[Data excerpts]
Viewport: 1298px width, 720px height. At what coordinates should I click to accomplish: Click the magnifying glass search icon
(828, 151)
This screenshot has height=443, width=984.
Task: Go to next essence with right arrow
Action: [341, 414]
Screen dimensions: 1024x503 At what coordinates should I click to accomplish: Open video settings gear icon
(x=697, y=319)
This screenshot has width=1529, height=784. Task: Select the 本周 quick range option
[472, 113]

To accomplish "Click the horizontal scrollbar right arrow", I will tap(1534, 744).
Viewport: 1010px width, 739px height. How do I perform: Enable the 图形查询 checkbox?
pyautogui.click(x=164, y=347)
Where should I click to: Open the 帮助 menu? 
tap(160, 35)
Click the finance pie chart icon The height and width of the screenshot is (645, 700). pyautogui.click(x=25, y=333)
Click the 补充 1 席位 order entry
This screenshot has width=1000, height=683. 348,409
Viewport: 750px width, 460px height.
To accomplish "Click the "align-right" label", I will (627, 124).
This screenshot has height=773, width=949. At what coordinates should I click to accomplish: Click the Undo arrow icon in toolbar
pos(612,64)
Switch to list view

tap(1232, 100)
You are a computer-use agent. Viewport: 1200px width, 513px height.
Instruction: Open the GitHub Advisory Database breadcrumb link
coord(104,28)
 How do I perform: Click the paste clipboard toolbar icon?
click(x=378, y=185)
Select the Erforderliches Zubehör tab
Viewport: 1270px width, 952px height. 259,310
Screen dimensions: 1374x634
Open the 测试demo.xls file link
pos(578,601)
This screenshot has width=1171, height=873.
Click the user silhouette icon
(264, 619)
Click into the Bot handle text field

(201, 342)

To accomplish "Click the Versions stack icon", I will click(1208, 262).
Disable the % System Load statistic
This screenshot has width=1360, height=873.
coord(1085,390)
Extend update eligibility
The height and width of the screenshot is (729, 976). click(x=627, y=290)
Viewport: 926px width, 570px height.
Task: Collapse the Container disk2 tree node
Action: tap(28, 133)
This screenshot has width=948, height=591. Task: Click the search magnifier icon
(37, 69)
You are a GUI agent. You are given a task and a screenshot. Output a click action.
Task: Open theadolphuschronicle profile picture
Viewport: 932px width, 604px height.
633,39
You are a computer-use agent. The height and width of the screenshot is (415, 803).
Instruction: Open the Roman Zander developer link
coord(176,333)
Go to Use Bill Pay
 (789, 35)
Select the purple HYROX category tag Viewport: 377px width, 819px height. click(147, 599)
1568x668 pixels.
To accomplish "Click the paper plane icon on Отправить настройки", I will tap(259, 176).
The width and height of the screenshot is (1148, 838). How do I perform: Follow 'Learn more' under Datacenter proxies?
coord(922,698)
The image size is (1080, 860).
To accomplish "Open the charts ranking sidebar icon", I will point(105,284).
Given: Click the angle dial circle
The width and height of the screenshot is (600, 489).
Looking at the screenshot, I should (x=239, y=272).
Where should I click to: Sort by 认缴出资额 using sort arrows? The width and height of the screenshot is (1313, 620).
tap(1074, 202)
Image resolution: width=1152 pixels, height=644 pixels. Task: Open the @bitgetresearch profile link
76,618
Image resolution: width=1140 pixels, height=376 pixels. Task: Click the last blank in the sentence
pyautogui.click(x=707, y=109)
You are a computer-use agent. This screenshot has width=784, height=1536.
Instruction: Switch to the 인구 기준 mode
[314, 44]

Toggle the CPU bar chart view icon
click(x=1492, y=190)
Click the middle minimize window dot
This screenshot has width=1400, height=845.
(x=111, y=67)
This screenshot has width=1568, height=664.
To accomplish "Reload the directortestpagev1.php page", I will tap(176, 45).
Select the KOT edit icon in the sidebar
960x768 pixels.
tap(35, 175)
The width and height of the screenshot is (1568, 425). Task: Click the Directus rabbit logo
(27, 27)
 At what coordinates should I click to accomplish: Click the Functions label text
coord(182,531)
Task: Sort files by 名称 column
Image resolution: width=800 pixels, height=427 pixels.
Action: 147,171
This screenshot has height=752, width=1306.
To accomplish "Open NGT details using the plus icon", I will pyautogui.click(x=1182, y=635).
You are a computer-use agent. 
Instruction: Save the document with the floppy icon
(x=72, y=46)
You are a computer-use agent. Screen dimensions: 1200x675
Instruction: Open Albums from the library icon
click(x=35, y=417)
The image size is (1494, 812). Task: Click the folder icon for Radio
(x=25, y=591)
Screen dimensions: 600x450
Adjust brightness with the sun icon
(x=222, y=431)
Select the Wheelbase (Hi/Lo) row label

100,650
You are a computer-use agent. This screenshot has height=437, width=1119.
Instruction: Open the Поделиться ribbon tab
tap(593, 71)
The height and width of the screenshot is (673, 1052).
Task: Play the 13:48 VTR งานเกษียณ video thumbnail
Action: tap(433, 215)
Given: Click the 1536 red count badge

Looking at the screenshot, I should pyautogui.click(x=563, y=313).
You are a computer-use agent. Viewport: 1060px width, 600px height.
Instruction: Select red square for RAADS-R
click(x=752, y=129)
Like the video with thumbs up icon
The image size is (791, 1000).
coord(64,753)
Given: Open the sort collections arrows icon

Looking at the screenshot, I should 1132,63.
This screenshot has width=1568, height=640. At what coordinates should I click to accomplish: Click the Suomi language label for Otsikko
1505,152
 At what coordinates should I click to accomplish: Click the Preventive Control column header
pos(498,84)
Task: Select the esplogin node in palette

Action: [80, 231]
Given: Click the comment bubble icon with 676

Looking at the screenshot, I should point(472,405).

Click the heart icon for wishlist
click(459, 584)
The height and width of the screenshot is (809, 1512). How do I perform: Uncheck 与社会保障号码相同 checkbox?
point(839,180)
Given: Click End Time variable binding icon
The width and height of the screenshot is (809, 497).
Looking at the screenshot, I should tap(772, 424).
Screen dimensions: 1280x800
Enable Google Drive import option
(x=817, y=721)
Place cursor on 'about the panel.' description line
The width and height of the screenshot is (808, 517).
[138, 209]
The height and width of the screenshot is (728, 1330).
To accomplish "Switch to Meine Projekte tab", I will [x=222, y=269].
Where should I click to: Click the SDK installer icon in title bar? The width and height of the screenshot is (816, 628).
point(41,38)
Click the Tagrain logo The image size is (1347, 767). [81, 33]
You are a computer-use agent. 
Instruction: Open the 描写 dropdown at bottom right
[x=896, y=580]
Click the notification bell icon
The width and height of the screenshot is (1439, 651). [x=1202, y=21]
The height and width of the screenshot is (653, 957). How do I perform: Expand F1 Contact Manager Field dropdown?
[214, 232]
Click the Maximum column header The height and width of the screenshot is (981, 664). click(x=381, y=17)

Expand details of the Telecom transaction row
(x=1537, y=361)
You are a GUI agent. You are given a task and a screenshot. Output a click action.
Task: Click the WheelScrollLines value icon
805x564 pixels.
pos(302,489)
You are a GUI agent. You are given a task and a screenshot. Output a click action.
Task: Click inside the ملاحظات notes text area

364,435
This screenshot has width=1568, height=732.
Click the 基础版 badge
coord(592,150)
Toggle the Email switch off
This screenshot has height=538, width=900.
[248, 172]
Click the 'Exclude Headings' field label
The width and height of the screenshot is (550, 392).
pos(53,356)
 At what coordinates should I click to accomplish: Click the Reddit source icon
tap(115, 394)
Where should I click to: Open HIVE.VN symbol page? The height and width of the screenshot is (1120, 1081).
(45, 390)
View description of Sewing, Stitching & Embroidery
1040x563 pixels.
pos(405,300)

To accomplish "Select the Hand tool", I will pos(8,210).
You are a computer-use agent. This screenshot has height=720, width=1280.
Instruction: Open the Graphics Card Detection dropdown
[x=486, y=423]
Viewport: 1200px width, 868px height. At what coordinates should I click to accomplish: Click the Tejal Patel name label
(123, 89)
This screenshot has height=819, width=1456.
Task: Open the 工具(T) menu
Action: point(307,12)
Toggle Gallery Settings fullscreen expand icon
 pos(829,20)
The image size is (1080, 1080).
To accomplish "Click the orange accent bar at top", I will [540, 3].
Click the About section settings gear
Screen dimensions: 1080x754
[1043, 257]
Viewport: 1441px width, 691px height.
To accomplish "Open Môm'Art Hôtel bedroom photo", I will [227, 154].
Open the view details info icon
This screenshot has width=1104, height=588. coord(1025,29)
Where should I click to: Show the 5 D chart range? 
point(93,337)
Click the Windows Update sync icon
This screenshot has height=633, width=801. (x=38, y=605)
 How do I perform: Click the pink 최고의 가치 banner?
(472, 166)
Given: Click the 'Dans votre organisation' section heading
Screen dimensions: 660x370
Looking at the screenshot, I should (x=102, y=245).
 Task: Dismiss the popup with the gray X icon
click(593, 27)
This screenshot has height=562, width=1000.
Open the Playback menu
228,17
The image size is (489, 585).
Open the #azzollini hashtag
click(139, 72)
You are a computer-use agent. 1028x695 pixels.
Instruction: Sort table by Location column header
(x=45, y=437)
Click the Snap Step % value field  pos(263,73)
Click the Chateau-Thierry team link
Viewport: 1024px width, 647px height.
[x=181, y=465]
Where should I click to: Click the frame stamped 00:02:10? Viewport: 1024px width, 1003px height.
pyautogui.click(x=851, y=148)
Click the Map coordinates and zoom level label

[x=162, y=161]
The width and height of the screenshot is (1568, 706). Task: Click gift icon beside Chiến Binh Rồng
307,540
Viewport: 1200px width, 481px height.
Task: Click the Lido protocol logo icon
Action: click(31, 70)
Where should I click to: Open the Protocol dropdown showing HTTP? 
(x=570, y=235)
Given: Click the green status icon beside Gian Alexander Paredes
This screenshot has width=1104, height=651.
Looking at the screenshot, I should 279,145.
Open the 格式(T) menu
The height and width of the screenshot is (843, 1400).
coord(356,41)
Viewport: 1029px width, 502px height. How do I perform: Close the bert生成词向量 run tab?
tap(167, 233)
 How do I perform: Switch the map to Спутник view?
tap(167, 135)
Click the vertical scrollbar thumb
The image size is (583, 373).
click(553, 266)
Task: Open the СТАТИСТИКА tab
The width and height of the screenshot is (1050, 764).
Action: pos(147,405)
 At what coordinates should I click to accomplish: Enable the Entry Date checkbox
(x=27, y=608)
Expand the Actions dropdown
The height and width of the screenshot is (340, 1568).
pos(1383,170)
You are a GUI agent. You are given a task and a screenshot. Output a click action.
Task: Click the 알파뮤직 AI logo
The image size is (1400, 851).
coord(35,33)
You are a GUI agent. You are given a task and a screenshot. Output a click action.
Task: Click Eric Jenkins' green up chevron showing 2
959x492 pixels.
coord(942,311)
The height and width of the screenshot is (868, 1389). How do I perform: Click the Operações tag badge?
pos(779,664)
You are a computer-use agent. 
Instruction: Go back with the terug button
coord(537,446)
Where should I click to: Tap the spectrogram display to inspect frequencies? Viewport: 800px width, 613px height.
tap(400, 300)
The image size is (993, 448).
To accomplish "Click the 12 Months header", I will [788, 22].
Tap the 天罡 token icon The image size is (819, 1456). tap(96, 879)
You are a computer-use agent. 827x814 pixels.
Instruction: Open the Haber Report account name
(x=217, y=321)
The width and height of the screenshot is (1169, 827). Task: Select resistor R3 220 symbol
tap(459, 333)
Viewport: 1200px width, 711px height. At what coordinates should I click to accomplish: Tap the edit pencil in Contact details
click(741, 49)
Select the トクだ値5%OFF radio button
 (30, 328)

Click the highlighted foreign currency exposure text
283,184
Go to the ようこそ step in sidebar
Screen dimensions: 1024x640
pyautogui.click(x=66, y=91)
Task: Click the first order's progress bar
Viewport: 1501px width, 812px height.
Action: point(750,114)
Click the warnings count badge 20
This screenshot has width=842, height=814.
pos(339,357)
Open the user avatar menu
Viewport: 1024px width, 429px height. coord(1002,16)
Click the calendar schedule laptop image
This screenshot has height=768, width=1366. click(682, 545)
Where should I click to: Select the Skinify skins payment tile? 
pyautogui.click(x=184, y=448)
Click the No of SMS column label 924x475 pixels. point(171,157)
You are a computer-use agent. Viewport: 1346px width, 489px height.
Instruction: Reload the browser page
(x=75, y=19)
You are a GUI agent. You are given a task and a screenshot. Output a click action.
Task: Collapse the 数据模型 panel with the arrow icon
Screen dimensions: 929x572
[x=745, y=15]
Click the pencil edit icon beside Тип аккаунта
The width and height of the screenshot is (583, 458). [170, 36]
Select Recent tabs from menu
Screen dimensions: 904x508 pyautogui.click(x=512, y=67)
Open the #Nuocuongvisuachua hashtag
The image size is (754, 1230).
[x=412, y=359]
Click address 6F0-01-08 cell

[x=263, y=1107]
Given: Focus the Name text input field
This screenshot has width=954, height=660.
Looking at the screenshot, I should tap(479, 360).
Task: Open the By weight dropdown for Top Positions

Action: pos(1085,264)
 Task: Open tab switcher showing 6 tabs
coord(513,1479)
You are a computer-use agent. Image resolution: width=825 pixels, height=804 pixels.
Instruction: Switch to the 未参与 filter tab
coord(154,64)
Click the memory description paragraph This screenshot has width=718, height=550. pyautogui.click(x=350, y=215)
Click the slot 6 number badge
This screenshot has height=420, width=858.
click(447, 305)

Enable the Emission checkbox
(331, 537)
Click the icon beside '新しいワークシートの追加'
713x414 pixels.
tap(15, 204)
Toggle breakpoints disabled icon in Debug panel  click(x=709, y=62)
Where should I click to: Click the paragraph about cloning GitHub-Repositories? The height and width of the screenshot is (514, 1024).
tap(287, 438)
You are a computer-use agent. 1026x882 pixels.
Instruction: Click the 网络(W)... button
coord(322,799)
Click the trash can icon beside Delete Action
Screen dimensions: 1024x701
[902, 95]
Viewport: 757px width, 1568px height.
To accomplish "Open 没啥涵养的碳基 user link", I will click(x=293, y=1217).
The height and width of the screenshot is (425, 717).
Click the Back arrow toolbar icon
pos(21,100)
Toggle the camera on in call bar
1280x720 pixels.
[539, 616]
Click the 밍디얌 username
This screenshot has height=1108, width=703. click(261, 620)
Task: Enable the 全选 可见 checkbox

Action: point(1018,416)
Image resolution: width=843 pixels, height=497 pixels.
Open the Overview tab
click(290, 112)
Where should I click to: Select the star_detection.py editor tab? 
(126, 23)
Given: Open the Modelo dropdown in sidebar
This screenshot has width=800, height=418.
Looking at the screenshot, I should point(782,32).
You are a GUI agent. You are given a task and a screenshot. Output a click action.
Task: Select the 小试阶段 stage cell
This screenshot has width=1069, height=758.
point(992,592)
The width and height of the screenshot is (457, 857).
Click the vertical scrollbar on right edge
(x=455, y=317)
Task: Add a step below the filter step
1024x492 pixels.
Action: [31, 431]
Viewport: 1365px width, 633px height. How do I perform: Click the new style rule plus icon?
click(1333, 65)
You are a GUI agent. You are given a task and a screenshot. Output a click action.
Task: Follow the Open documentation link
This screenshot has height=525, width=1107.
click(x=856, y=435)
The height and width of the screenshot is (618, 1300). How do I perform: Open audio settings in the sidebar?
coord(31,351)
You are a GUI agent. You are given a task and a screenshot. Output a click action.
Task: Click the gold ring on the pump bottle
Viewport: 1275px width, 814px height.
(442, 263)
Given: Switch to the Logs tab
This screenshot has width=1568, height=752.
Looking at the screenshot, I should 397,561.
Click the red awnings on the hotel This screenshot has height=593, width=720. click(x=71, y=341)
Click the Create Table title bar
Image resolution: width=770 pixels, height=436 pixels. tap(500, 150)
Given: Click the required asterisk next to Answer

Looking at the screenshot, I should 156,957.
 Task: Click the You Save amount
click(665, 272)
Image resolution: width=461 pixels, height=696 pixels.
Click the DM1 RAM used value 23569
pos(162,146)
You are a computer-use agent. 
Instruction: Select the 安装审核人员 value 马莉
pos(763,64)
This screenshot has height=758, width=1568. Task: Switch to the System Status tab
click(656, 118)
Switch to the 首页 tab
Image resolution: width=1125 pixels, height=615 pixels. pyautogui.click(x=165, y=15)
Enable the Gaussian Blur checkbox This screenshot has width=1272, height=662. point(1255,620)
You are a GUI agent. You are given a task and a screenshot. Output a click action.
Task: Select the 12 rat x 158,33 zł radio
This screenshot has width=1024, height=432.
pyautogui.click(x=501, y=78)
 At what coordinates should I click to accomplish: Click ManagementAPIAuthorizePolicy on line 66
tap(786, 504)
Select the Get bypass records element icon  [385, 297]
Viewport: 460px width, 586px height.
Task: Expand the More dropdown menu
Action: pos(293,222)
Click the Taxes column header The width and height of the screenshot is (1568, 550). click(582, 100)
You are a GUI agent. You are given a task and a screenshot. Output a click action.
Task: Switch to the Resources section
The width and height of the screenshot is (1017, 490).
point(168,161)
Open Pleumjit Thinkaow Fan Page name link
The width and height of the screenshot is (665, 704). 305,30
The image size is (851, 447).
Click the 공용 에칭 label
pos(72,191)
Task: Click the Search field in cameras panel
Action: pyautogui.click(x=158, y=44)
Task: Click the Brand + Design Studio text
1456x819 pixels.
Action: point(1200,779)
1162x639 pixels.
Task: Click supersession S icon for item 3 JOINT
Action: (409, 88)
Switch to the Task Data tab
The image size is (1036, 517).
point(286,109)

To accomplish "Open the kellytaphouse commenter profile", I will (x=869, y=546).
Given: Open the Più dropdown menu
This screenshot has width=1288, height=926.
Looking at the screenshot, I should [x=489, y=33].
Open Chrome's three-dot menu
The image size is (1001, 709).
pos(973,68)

▶ [Work to complete]:
Please report every line among the entries that includes "green".

▶ [Solution below]:
Given: Click the green status icon beside Gian Alexander Paredes
Task: Click Eric Jenkins' green up chevron showing 2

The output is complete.